Ele foi designado para a unidade de saúde Votorantim, em Esteio, na região metropolitana de Porto Alegre. No novo emprego, o palestino terá a companhia de um pediatra e de um ginecologista, além de enfermeiros e agentes de saúde. Estes últimos são profissionais que orientam a população sobre o uso adequado dos serviços de saúde e registram gestantes e crianças de uma comunidade, entre outras atribuições. A carga horária é de 40 horas semanais e Abuiyada atende, em média, 20 pacientes por dia.

O programa Mais Médicos do Ministério da Saúde foi lançado pela presidente Dilma Rousseff em 8 de julho deste ano. É um dos projetos do governo federal para melhorar a qualidade da saúde pública no país. O programa prevê investimentos em equipamentos de saúde, mas pretende, sobretudo, levar médicos, inclusive estrangeiros, a bairros carentes de regiões metropolitanas, cidades pequenas e regiões indígenas. O salário oferecido para cada profissional é de R$ 10 mil mensais mais ajuda de custo.

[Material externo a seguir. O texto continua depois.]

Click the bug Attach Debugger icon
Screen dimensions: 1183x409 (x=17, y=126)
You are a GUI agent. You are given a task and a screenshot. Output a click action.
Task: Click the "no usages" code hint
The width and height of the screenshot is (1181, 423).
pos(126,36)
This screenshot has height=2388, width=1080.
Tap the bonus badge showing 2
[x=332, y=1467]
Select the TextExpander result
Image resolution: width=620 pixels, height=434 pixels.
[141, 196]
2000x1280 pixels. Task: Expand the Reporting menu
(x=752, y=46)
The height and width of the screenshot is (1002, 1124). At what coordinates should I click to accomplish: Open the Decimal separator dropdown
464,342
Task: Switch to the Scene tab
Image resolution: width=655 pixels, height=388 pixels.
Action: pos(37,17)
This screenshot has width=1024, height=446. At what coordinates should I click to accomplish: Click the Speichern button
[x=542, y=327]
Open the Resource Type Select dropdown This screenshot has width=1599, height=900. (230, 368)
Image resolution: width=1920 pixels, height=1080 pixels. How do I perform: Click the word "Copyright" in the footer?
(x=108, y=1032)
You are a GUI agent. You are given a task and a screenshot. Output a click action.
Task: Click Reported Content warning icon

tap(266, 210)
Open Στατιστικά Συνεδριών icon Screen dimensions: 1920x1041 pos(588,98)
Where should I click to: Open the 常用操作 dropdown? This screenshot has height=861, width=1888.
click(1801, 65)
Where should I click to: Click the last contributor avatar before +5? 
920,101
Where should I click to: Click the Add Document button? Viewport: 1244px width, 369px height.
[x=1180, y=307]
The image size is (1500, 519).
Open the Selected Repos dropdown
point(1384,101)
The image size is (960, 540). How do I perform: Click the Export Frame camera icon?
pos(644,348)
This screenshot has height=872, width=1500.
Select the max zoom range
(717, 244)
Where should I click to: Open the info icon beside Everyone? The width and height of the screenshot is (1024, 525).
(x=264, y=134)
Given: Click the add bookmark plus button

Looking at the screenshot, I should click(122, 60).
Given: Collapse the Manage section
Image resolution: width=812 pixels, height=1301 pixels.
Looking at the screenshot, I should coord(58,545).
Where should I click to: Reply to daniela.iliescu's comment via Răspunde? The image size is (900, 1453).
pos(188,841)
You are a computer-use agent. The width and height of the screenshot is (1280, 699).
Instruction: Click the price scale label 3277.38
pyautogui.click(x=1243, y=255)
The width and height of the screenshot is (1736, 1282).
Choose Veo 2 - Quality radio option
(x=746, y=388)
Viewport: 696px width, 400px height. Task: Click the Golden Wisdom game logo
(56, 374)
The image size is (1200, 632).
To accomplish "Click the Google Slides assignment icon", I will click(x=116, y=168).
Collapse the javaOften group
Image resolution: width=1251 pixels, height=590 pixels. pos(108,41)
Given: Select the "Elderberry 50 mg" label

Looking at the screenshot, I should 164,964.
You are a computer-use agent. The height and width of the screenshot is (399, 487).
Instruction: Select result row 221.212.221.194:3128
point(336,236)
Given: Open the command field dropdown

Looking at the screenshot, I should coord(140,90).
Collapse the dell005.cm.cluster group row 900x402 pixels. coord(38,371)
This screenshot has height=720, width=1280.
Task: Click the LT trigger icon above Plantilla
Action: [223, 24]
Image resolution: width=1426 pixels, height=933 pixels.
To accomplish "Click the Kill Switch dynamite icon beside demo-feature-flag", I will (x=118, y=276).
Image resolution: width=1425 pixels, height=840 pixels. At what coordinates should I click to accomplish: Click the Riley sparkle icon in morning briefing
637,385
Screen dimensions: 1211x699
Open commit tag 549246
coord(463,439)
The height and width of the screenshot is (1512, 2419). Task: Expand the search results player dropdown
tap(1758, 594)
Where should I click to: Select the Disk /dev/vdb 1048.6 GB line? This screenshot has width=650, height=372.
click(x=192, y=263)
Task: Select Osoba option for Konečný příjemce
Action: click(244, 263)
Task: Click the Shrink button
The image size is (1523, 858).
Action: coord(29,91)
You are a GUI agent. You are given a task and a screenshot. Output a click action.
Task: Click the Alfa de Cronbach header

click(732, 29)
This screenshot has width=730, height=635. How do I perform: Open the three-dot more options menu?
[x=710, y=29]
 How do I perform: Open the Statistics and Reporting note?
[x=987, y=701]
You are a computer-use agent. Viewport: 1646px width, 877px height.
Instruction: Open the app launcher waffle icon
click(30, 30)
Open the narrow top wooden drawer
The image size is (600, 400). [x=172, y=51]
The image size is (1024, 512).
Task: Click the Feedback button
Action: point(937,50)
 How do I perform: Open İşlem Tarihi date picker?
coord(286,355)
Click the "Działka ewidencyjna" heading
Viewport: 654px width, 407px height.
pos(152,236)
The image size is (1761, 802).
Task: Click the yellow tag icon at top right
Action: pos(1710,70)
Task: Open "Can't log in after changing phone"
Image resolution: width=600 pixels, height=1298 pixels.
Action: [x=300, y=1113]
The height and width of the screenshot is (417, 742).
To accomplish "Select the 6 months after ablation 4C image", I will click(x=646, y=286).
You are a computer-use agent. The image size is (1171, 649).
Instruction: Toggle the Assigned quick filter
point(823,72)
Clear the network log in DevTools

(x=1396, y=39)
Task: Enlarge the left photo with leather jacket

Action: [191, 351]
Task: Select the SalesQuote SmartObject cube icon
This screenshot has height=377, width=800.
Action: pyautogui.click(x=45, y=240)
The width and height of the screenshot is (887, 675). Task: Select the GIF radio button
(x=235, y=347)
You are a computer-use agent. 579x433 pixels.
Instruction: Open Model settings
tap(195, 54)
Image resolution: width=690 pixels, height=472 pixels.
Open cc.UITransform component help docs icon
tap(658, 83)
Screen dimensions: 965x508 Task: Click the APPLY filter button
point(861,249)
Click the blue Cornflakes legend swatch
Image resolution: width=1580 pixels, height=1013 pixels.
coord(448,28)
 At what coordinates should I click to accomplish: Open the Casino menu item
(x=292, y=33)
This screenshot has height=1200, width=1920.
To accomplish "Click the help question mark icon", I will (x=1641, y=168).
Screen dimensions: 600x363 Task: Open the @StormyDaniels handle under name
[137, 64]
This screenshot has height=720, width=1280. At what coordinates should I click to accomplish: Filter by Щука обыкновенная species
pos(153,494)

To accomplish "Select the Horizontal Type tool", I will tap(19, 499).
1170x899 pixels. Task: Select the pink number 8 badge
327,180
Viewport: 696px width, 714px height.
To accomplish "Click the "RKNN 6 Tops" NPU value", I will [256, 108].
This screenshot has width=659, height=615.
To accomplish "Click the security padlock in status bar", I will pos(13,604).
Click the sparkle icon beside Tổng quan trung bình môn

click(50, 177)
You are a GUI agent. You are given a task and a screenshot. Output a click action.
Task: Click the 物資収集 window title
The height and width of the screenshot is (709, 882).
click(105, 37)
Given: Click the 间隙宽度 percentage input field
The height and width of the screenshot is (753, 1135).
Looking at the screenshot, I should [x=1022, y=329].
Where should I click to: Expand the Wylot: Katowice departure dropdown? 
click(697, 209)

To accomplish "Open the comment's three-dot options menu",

A meta do governo é aumentar a relação médicos por habitantes, que atualmente é de 1,8 por mil, conforme dados do Ministério da Saúde. Na Argentina, a média é de 3,2 médicos/mil habitantes e no Uruguai, de 3,7 médicos/mil habitantes.

Antes de iniciar o trabalho, os médicos inscritos no programa participam de um curso de 120 horas sobre saúde complementar e sobre o funcionamento do SUS brasileiro. Os profissionais estrangeiros têm aulas de português. Ao fim do curso, chamado de “módulo de acolhimento”, os médicos são submetidos a uma prova. O programa contempla também médicos brasileiros que estudaram no exterior e brasileiros formados nas faculdades do País.

Atendimento

Abuiyada se interessou pelo programa porque já gostava de atender os pacientes brasileiros e viu na iniciativa do governo a chance de obter ainda mais experiência. Ele afirma que não se preocupa com a falta de equipamentos para atender a população – uma crítica recorrente aos hospitais públicos – porque a proposta do Mais Médicos é oferecer atendimento básico a quem não tem. Esse tipo de atendimento não demanda grandes investimentos em equipamentos.

“O Mais Médicos é para atuação em saúde básica, é para prevenção de doenças. Para isso não é preciso ter muitos recursos. Para acompanhar uma mulher grávida, um diabético, uma pessoa com pressão alta eu não preciso de um leito de UTI. Se for o caso, eu faço uma solicitação. Em Cuba, por exemplo, o posto de saúde tem o médico e uma enfermeira e só, e tudo funciona bem. Aqui no Brasil, temos até agente comunitário de saúde, que é um luxo para o médico, porque ele faz o que em outros países é função do médico”, afirmou.

Abuiyada diz que não pensa em voltar para a Palestina para trabalhar. Ele deseja concluir os três anos de contrato previsto no Mais Médicos, renováveis por mais três. Depois deste período, quer continuar a exercer a medicina no Brasil. “Ao contrário do que as pessoas pensam, há muitos médicos na Palestina. Há até excesso de médicos. O meu irmão é médico, estudou na Ucrânia e quis trabalhar na Palestina, mas não conseguiu. Há até lista de profissionais que desejam trabalhar lá. Se eu quisesse, talvez eu não conseguisse”, declarou. Quatro primos de Abuiyada são médicos, mas apenas um trabalha na Palestina.

Não é porque há excesso de doutores no seu país que ele não pretende retornar para lá. Ao contrário. Seus pais, irmãos e parentes ainda vivem na Faixa de Gaza. “Fui feliz na Faixa de Gaza e tenho saudades dos meus familiares. Quero visitá-los logo. Provavelmente no ano que vem vou para lá.” No entanto, diz, seus planos para a carreira estão aqui. “Quero viver no Brasil muitos anos ainda.”